Support for flexible working should be visible from leadership level to help create “human-sized” jobs that enable a greater work-life balance for parents, a report has urged.
According to the The 2019 Modern Families Index: Employer Report, published by campaign group Modern Families and nursery chain Bright Horizons, flexible working will only bring benefits for working parents if it is complemented by a supportive culture and is managed correctly.
For example, staff might receive less satisfaction from working flexibly or part time if pressure of their jobs “limit” the benefits of being able to work flexibly – they might check emails outside of working hours, for instance. Similarly, flexible working will not deliver in organisations where culture “emphasises the value of long hours and presenteeism”.
The report challenges employers to make sure that flexibility is visible at the top of the organisation and staff are aware of how these leaders progressed into senior roles while working flexible hours and caring for their children.
James Tugendhat, managing director, International at Bright Horizons, said: “Employers must ensure that part time and flexible working is embraced in a gender-neutral way. We need the workplace to keep pace with parents’ ever-greater need for agile working patterns.
“With communications technology enabling anywhere, any-time work, sticking to rigid schedules and locations is no longer necessary and could be counter-productive. It is time to dethrone the full-time model and recognise that work doesn’t need to fit into a five-day-a-week package.”
The report highlights a number of priorities for employers, including:
- ensuring their flexible working policies are up to date, available and transparent, and that all employees know that they have this right
- considering whether working practices supportive of work-life balance
- looking at how flexible working arrangements are monitored and managed and whether it is delivering a better work-life balance
- understanding the culture of the organisation and whether it is set up to meet changing expectations of parents: the Index shows that younger parents have different values when it comes to parenting and balancing work and family.
Earlier this year the organisations published their Modern Families Index 2019, which suggested that properly paid, standalone period of extended paternity leave is likely to see better take-up among men than shared parental leave.
Although simple reforms to SPL – such as making it a day-one right and extending it to self-employed parents – should improve take-up, bolstering paternity leave policies would make more of a difference and help tackle inequalities like the gender pay gap, the bodies suggested.
The index revealed that 41% of mothers and 5% of fathers work part time.
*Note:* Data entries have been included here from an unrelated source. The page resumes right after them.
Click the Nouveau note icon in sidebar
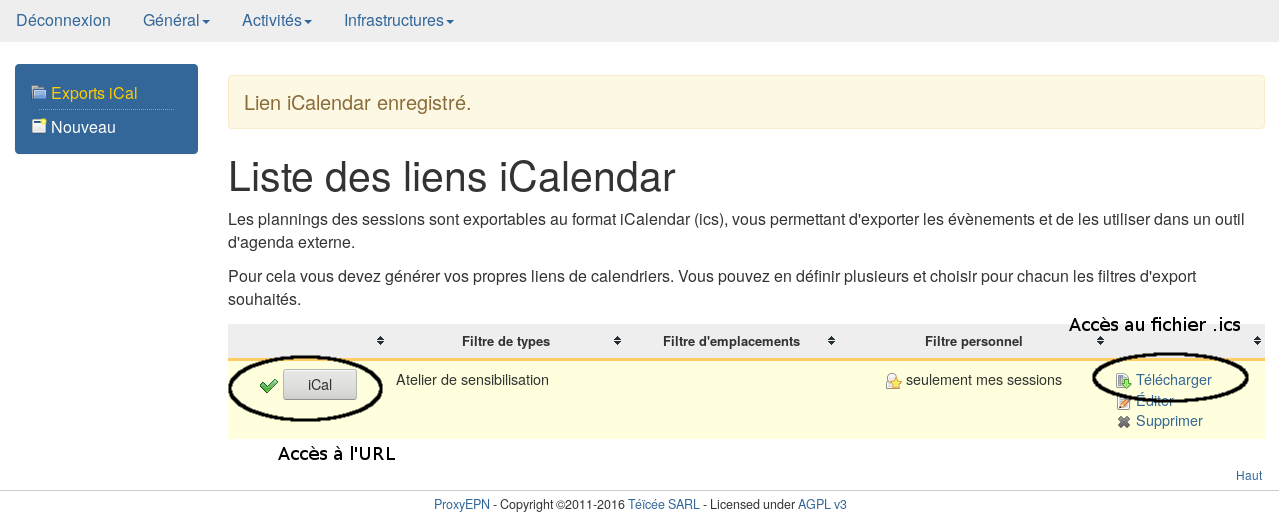Screen dimensions: 1279x520 39,127
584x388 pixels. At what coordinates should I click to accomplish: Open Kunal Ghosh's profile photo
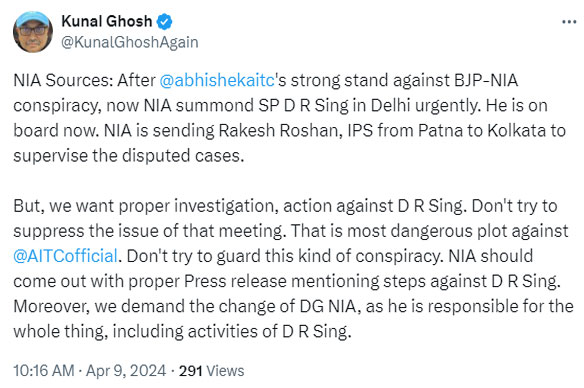click(x=33, y=32)
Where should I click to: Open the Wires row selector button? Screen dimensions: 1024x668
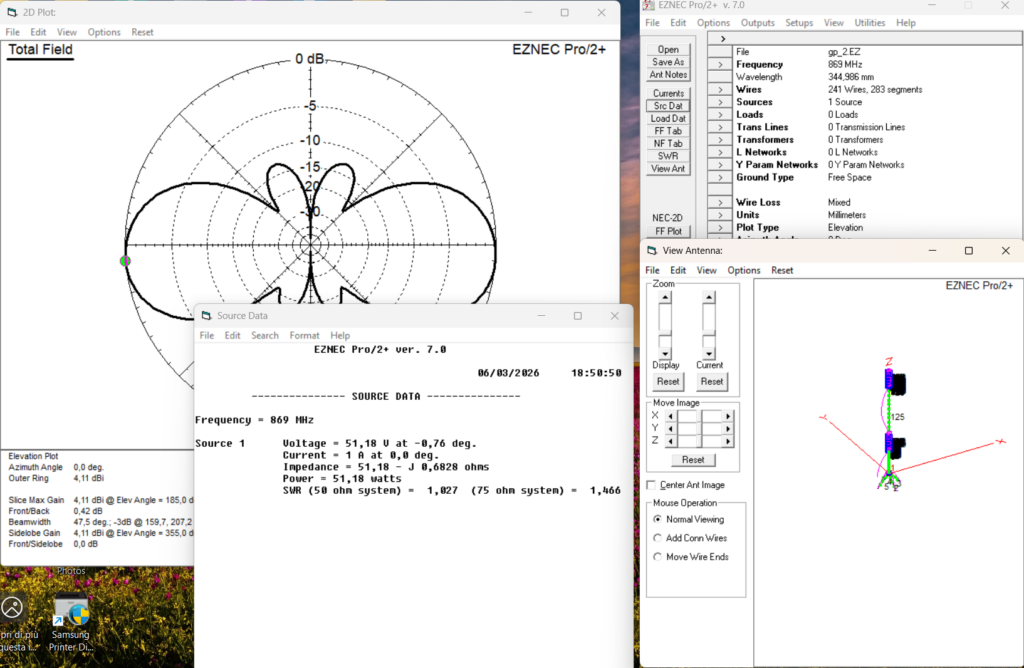[x=721, y=90]
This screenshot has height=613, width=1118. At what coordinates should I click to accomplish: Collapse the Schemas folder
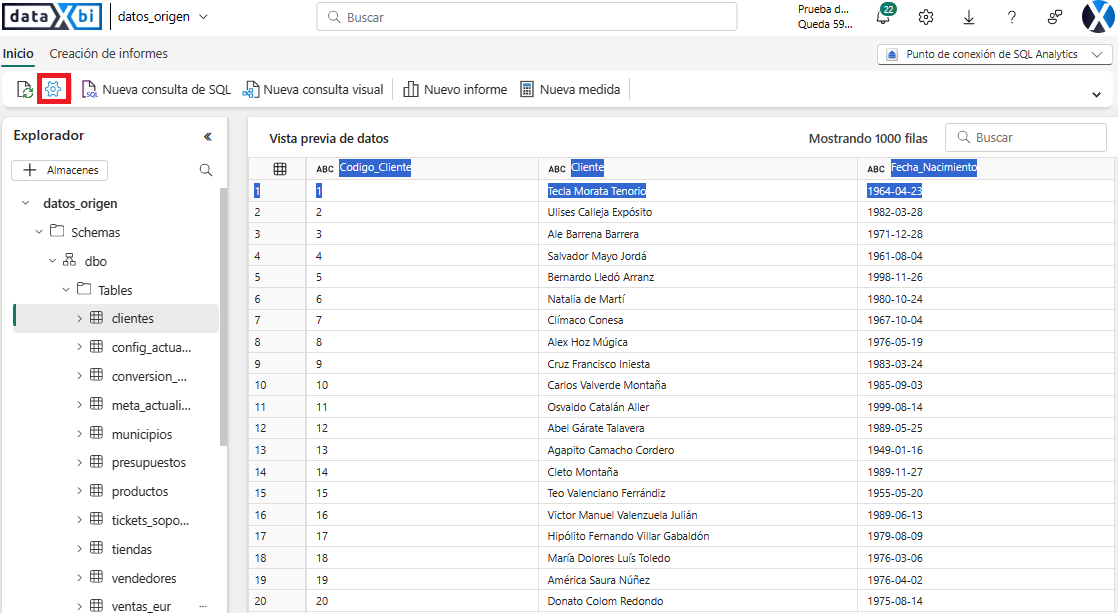pyautogui.click(x=39, y=232)
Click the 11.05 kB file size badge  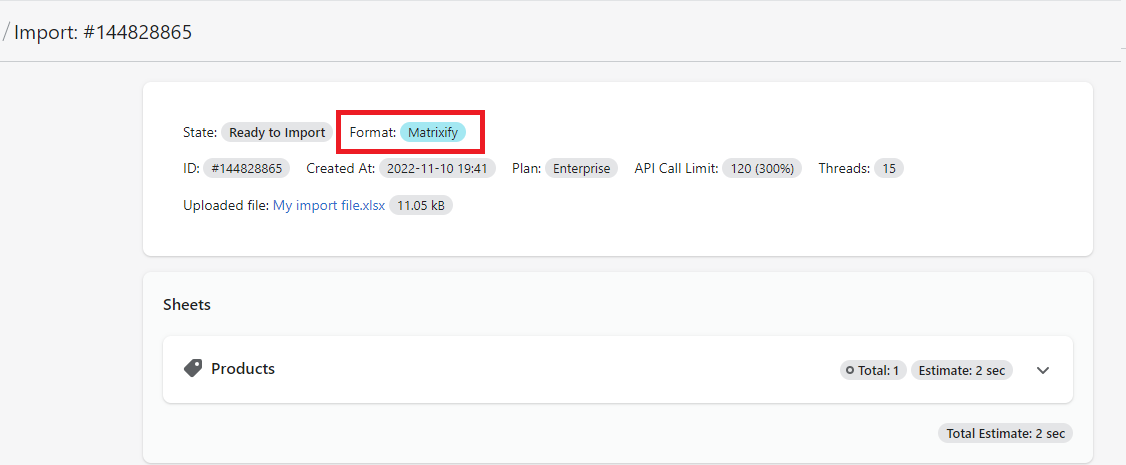pyautogui.click(x=421, y=205)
Part-time workers were half as likely to have received a promotion in the past three years than full time staff, while on average mothers (both full time and part time) had not been promoted for six-and-a-half years, compared with four-and-a-half years among fathers.
Two-thirds of part time workers said they found it increasingly difficult to raise a family, while only a quarter of the 2,750 working parents and carers that took part in the study reported finding the right balance between work, family life and income.